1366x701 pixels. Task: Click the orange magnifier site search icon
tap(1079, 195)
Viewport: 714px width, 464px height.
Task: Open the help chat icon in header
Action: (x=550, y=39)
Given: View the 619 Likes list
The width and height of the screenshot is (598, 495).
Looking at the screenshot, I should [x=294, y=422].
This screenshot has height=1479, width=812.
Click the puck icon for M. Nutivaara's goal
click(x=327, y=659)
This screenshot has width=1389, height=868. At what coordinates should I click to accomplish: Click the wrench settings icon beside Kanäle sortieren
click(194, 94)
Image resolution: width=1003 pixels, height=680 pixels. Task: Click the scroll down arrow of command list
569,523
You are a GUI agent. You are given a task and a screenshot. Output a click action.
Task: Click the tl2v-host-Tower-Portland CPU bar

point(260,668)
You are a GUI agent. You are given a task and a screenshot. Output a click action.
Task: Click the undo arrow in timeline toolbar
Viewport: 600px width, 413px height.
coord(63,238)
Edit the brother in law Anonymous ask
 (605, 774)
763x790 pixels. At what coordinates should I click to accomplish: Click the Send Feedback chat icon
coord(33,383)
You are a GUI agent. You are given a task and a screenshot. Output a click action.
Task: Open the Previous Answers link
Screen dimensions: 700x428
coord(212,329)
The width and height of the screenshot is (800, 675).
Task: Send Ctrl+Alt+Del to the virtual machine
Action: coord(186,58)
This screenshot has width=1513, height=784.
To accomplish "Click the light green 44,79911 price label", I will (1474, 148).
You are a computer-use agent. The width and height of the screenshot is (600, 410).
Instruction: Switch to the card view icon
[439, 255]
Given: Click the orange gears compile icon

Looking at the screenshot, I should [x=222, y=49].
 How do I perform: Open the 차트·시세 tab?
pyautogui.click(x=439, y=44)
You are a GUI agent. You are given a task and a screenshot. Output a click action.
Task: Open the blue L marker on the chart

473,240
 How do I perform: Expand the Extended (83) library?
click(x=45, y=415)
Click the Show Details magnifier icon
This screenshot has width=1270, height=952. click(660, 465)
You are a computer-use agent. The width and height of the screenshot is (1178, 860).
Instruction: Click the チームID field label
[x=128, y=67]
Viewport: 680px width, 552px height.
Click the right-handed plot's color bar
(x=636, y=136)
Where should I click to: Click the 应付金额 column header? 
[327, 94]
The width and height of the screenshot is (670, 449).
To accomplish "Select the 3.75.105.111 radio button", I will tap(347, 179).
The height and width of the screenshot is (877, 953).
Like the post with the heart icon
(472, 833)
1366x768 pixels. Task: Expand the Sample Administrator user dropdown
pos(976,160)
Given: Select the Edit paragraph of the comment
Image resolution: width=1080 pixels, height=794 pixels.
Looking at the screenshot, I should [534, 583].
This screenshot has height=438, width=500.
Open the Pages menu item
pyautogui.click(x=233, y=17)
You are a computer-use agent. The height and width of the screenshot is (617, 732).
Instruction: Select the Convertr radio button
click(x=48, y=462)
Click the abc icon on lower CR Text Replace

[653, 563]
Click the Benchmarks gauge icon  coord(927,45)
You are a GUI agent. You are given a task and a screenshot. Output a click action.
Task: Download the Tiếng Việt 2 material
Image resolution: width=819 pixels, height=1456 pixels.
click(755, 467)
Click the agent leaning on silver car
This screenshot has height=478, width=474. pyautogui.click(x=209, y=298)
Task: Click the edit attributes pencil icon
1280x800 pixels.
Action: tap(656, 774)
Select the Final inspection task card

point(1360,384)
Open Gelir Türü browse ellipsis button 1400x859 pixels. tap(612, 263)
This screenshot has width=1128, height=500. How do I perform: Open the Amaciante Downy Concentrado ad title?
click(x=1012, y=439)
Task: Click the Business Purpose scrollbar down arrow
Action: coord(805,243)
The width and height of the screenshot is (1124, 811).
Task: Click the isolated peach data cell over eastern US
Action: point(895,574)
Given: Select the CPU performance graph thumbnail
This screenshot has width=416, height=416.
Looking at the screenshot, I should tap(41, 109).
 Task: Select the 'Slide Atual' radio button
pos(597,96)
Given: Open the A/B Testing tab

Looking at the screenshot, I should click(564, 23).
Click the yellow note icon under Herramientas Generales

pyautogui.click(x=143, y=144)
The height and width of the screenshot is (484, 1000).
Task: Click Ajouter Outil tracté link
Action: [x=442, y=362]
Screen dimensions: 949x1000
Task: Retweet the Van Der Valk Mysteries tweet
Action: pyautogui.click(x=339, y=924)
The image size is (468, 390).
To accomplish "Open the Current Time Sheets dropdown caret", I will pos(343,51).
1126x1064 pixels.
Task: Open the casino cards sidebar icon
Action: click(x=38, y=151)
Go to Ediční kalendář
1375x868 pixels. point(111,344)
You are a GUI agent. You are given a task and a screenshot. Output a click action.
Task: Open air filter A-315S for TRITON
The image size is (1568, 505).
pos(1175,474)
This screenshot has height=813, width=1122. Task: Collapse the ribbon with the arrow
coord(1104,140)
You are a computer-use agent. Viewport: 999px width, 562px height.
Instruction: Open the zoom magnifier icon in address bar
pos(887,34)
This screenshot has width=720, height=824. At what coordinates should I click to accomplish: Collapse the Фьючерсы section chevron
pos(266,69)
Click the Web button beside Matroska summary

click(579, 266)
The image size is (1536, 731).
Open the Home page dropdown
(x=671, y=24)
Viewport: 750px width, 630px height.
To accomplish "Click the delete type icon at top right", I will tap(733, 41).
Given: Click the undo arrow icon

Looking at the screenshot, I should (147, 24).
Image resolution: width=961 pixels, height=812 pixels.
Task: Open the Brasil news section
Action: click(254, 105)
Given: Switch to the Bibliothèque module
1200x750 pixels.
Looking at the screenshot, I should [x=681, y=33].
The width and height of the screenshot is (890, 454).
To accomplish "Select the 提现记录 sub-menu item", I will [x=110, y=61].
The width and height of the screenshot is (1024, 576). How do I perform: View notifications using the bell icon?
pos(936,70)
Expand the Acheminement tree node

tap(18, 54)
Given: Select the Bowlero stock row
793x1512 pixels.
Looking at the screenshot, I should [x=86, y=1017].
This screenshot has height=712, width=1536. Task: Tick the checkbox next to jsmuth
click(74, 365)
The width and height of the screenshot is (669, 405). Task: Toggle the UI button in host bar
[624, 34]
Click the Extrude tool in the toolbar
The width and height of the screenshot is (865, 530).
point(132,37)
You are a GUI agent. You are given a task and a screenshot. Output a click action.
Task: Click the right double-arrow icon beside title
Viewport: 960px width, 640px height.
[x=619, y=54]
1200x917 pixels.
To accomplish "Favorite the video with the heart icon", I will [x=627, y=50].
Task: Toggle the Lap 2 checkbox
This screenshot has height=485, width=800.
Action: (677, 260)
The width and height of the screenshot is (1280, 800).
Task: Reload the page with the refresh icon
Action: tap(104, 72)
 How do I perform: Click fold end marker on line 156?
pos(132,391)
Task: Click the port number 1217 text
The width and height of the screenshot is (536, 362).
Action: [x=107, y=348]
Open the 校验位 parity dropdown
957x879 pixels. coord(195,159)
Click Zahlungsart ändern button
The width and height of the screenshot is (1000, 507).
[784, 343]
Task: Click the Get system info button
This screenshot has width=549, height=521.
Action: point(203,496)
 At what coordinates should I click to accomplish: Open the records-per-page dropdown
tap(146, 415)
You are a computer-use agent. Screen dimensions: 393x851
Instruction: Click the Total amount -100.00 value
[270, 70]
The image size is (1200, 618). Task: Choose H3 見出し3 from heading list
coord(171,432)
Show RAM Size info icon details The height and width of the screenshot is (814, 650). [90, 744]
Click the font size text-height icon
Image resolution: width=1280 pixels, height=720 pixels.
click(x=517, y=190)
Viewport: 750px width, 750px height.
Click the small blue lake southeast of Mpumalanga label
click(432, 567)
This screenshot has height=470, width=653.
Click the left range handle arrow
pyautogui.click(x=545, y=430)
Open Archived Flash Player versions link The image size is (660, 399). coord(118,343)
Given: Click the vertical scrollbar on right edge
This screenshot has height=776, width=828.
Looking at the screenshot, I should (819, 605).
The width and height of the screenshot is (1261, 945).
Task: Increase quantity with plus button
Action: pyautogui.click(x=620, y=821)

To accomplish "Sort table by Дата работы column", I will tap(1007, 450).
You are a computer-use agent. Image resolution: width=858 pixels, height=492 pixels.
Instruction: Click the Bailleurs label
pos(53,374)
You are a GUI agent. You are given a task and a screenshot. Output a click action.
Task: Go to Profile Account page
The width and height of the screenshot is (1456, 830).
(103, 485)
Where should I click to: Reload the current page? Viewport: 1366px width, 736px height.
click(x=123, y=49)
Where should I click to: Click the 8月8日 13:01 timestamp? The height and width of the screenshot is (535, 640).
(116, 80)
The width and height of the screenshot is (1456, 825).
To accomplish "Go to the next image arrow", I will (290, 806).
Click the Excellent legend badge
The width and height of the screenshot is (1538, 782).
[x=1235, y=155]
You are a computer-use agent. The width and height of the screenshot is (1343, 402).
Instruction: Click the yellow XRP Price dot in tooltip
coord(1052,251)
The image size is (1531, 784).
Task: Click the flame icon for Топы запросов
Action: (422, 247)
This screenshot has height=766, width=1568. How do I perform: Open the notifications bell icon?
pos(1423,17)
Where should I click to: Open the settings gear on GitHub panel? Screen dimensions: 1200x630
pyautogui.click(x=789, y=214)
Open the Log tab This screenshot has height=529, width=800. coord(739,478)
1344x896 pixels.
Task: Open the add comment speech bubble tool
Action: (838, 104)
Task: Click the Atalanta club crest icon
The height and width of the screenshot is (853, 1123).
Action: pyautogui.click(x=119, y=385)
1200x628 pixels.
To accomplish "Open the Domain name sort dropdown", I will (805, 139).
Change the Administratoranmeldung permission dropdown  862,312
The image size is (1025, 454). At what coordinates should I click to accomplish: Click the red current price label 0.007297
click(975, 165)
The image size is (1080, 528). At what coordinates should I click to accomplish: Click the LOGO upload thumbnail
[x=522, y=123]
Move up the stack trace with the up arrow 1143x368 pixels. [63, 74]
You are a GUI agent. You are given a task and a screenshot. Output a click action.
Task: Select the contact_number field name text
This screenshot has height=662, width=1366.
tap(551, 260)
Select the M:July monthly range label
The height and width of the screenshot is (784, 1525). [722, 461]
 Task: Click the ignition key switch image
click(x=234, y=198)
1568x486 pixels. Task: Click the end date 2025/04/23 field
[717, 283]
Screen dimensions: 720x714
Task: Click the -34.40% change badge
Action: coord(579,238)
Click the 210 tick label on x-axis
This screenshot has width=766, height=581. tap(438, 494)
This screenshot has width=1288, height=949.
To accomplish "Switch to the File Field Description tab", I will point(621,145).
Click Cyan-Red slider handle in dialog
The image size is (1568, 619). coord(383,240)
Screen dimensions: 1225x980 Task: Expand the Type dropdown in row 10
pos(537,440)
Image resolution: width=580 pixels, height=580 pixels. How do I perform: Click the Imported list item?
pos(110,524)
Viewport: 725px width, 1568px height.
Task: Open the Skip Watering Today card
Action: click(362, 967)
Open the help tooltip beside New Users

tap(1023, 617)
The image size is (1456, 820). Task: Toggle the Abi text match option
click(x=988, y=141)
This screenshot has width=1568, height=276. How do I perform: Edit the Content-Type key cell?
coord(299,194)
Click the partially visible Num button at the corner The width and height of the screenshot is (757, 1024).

**ABOUT THIS TASK**
Each line in the entries above, starting at the line with "Task: Click the port number 1217 text" and ending at the line with "The width and height of the screenshot is (1456, 825).", is to be printed exactly, and only those lines.

**WRITTEN ANSWER**
Task: Click the port number 1217 text
The width and height of the screenshot is (536, 362).
Action: [x=107, y=348]
Open the 校验位 parity dropdown
957x879 pixels. coord(195,159)
Click Zahlungsart ändern button
The width and height of the screenshot is (1000, 507).
[784, 343]
Task: Click the Get system info button
This screenshot has width=549, height=521.
Action: point(203,496)
 At what coordinates should I click to accomplish: Open the records-per-page dropdown
tap(146, 415)
You are a computer-use agent. Screen dimensions: 393x851
Instruction: Click the Total amount -100.00 value
[270, 70]
The image size is (1200, 618). Task: Choose H3 見出し3 from heading list
coord(171,432)
Show RAM Size info icon details The height and width of the screenshot is (814, 650). [90, 744]
Click the font size text-height icon
Image resolution: width=1280 pixels, height=720 pixels.
click(x=517, y=190)
Viewport: 750px width, 750px height.
Click the small blue lake southeast of Mpumalanga label
click(432, 567)
This screenshot has height=470, width=653.
Click the left range handle arrow
pyautogui.click(x=545, y=430)
Open Archived Flash Player versions link The image size is (660, 399). coord(118,343)
Given: Click the vertical scrollbar on right edge
This screenshot has height=776, width=828.
Looking at the screenshot, I should (819, 605).
The width and height of the screenshot is (1261, 945).
Task: Increase quantity with plus button
Action: pyautogui.click(x=620, y=821)

To accomplish "Sort table by Дата работы column", I will tap(1007, 450).
You are a computer-use agent. Image resolution: width=858 pixels, height=492 pixels.
Instruction: Click the Bailleurs label
pos(53,374)
You are a GUI agent. You are given a task and a screenshot. Output a click action.
Task: Go to Profile Account page
The width and height of the screenshot is (1456, 830).
(103, 485)
Where should I click to: Reload the current page? Viewport: 1366px width, 736px height.
click(x=123, y=49)
Where should I click to: Click the 8月8日 13:01 timestamp? The height and width of the screenshot is (535, 640).
(116, 80)
The width and height of the screenshot is (1456, 825).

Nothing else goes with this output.